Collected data
============
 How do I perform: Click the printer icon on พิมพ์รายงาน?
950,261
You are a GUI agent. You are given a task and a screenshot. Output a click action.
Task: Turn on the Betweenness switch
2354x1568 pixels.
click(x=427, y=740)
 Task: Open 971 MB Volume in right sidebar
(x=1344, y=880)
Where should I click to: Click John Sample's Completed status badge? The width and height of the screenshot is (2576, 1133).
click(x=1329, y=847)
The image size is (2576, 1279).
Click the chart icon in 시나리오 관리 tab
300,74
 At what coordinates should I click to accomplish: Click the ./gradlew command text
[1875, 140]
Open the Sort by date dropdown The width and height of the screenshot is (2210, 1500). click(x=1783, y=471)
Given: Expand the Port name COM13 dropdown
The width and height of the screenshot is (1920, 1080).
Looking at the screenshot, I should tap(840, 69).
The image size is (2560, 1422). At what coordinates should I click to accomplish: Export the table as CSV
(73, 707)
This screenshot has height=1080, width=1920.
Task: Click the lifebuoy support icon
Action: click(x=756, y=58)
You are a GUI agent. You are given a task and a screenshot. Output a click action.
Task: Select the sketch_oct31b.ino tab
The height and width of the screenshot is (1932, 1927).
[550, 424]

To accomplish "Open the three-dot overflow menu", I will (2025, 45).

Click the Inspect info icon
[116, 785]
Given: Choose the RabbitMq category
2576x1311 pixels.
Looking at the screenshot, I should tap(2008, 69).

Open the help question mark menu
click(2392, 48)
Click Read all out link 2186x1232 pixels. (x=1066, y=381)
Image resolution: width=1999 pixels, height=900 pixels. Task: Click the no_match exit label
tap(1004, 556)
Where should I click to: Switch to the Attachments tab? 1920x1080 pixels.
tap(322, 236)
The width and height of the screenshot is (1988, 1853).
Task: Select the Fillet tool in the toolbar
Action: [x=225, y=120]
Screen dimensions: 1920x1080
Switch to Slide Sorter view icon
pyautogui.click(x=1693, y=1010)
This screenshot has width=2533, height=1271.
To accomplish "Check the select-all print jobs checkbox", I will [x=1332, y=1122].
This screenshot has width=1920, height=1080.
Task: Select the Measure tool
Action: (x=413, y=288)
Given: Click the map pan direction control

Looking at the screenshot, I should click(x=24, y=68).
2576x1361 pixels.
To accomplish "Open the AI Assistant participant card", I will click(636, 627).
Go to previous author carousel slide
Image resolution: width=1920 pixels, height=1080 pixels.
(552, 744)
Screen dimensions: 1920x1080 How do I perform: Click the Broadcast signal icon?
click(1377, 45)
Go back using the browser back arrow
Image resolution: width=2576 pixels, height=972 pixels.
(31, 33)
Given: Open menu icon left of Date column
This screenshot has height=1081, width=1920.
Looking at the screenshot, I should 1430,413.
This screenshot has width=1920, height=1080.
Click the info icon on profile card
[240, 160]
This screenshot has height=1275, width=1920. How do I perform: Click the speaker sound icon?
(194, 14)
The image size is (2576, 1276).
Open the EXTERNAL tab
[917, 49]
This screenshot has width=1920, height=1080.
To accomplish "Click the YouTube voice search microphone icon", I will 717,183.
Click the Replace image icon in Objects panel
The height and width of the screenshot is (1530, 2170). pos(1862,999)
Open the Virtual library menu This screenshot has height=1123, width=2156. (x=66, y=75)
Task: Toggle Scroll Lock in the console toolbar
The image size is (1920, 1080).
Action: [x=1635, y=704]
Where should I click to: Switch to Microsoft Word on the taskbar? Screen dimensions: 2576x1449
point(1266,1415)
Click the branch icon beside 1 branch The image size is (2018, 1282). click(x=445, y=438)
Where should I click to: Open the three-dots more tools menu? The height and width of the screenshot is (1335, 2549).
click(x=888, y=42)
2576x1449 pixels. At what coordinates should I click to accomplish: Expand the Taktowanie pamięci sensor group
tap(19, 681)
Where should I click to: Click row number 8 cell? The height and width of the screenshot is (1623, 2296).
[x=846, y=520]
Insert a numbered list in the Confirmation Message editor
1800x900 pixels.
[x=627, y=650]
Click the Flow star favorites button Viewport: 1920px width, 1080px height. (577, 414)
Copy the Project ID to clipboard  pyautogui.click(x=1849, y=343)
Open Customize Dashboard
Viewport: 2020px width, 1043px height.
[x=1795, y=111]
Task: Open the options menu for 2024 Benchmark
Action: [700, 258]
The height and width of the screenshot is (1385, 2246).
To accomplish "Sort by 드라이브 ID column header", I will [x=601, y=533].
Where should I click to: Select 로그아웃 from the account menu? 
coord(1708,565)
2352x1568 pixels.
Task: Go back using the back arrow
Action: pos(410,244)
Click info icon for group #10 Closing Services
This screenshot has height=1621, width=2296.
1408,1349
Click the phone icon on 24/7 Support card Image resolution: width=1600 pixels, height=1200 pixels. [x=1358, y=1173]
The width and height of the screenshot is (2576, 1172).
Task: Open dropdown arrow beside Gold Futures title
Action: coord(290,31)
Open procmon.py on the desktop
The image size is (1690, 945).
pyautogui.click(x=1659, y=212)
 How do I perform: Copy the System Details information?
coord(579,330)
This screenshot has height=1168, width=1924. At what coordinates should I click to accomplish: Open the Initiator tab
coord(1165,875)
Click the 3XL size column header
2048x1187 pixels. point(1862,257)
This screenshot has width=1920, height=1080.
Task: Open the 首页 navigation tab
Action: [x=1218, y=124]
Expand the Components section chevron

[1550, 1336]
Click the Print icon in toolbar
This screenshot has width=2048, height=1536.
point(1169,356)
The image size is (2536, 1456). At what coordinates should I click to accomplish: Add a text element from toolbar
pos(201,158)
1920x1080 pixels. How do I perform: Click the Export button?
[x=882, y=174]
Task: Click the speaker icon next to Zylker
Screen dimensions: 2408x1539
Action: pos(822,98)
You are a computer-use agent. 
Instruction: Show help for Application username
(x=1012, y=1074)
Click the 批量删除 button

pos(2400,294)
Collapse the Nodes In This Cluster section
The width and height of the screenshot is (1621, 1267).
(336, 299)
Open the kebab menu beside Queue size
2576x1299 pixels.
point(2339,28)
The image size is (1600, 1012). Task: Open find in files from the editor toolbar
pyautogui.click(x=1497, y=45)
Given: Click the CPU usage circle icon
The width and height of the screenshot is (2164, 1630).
============
**Goal of the exercise**: Without omitting anything, output the data verbatim.

**Problem solution**:
 How do I perform: Click the printer icon on พิมพ์รายงาน?
950,261
You are a GUI agent. You are given a task and a screenshot. Output a click action.
Task: Turn on the Betweenness switch
2354x1568 pixels.
click(x=427, y=740)
 Task: Open 971 MB Volume in right sidebar
(x=1344, y=880)
Where should I click to: Click John Sample's Completed status badge? The width and height of the screenshot is (2576, 1133).
click(x=1329, y=847)
The image size is (2576, 1279).
Click the chart icon in 시나리오 관리 tab
300,74
 At what coordinates should I click to accomplish: Click the ./gradlew command text
[1875, 140]
Open the Sort by date dropdown The width and height of the screenshot is (2210, 1500). click(x=1783, y=471)
Given: Expand the Port name COM13 dropdown
The width and height of the screenshot is (1920, 1080).
Looking at the screenshot, I should tap(840, 69).
The image size is (2560, 1422). At what coordinates should I click to accomplish: Export the table as CSV
(73, 707)
This screenshot has height=1080, width=1920.
Task: Click the lifebuoy support icon
Action: click(x=756, y=58)
You are a GUI agent. You are given a task and a screenshot. Output a click action.
Task: Select the sketch_oct31b.ino tab
The height and width of the screenshot is (1932, 1927).
[550, 424]

To accomplish "Open the three-dot overflow menu", I will (2025, 45).

Click the Inspect info icon
[116, 785]
Given: Choose the RabbitMq category
2576x1311 pixels.
Looking at the screenshot, I should tap(2008, 69).

Open the help question mark menu
click(2392, 48)
Click Read all out link 2186x1232 pixels. (x=1066, y=381)
Image resolution: width=1999 pixels, height=900 pixels. Task: Click the no_match exit label
tap(1004, 556)
Where should I click to: Switch to the Attachments tab? 1920x1080 pixels.
tap(322, 236)
The width and height of the screenshot is (1988, 1853).
Task: Select the Fillet tool in the toolbar
Action: [x=225, y=120]
Screen dimensions: 1920x1080
Switch to Slide Sorter view icon
pyautogui.click(x=1693, y=1010)
This screenshot has width=2533, height=1271.
To accomplish "Check the select-all print jobs checkbox", I will [x=1332, y=1122].
This screenshot has width=1920, height=1080.
Task: Select the Measure tool
Action: (x=413, y=288)
Given: Click the map pan direction control

Looking at the screenshot, I should click(x=24, y=68).
2576x1361 pixels.
To accomplish "Open the AI Assistant participant card", I will click(636, 627).
Go to previous author carousel slide
Image resolution: width=1920 pixels, height=1080 pixels.
(552, 744)
Screen dimensions: 1920x1080 How do I perform: Click the Broadcast signal icon?
click(1377, 45)
Go back using the browser back arrow
Image resolution: width=2576 pixels, height=972 pixels.
(31, 33)
Given: Open menu icon left of Date column
This screenshot has height=1081, width=1920.
Looking at the screenshot, I should 1430,413.
This screenshot has width=1920, height=1080.
Click the info icon on profile card
[240, 160]
This screenshot has height=1275, width=1920. How do I perform: Click the speaker sound icon?
(194, 14)
The image size is (2576, 1276).
Open the EXTERNAL tab
[917, 49]
This screenshot has width=1920, height=1080.
To accomplish "Click the YouTube voice search microphone icon", I will 717,183.
Click the Replace image icon in Objects panel
The height and width of the screenshot is (1530, 2170). pos(1862,999)
Open the Virtual library menu This screenshot has height=1123, width=2156. (x=66, y=75)
Task: Toggle Scroll Lock in the console toolbar
The image size is (1920, 1080).
Action: [x=1635, y=704]
Where should I click to: Switch to Microsoft Word on the taskbar? Screen dimensions: 2576x1449
point(1266,1415)
Click the branch icon beside 1 branch The image size is (2018, 1282). click(x=445, y=438)
Where should I click to: Open the three-dots more tools menu? The height and width of the screenshot is (1335, 2549).
click(x=888, y=42)
2576x1449 pixels. At what coordinates should I click to accomplish: Expand the Taktowanie pamięci sensor group
tap(19, 681)
Where should I click to: Click row number 8 cell? The height and width of the screenshot is (1623, 2296).
[x=846, y=520]
Insert a numbered list in the Confirmation Message editor
1800x900 pixels.
[x=627, y=650]
Click the Flow star favorites button Viewport: 1920px width, 1080px height. (577, 414)
Copy the Project ID to clipboard  pyautogui.click(x=1849, y=343)
Open Customize Dashboard
Viewport: 2020px width, 1043px height.
[x=1795, y=111]
Task: Open the options menu for 2024 Benchmark
Action: [700, 258]
The height and width of the screenshot is (1385, 2246).
To accomplish "Sort by 드라이브 ID column header", I will [x=601, y=533].
Where should I click to: Select 로그아웃 from the account menu? 
coord(1708,565)
2352x1568 pixels.
Task: Go back using the back arrow
Action: pos(410,244)
Click info icon for group #10 Closing Services
This screenshot has height=1621, width=2296.
1408,1349
Click the phone icon on 24/7 Support card Image resolution: width=1600 pixels, height=1200 pixels. [x=1358, y=1173]
The width and height of the screenshot is (2576, 1172).
Task: Open dropdown arrow beside Gold Futures title
Action: coord(290,31)
Open procmon.py on the desktop
The image size is (1690, 945).
pyautogui.click(x=1659, y=212)
 How do I perform: Copy the System Details information?
coord(579,330)
This screenshot has height=1168, width=1924. At what coordinates should I click to accomplish: Open the Initiator tab
coord(1165,875)
Click the 3XL size column header
2048x1187 pixels. point(1862,257)
This screenshot has width=1920, height=1080.
Task: Open the 首页 navigation tab
Action: [x=1218, y=124]
Expand the Components section chevron

[1550, 1336]
Click the Print icon in toolbar
This screenshot has width=2048, height=1536.
point(1169,356)
The image size is (2536, 1456). At what coordinates should I click to accomplish: Add a text element from toolbar
pos(201,158)
1920x1080 pixels. How do I perform: Click the Export button?
[x=882, y=174]
Task: Click the speaker icon next to Zylker
Screen dimensions: 2408x1539
Action: pos(822,98)
You are a computer-use agent. 
Instruction: Show help for Application username
(x=1012, y=1074)
Click the 批量删除 button

pos(2400,294)
Collapse the Nodes In This Cluster section
The width and height of the screenshot is (1621, 1267).
(336, 299)
Open the kebab menu beside Queue size
2576x1299 pixels.
point(2339,28)
The image size is (1600, 1012). Task: Open find in files from the editor toolbar
pyautogui.click(x=1497, y=45)
Given: Click the CPU usage circle icon
The width and height of the screenshot is (2164, 1630).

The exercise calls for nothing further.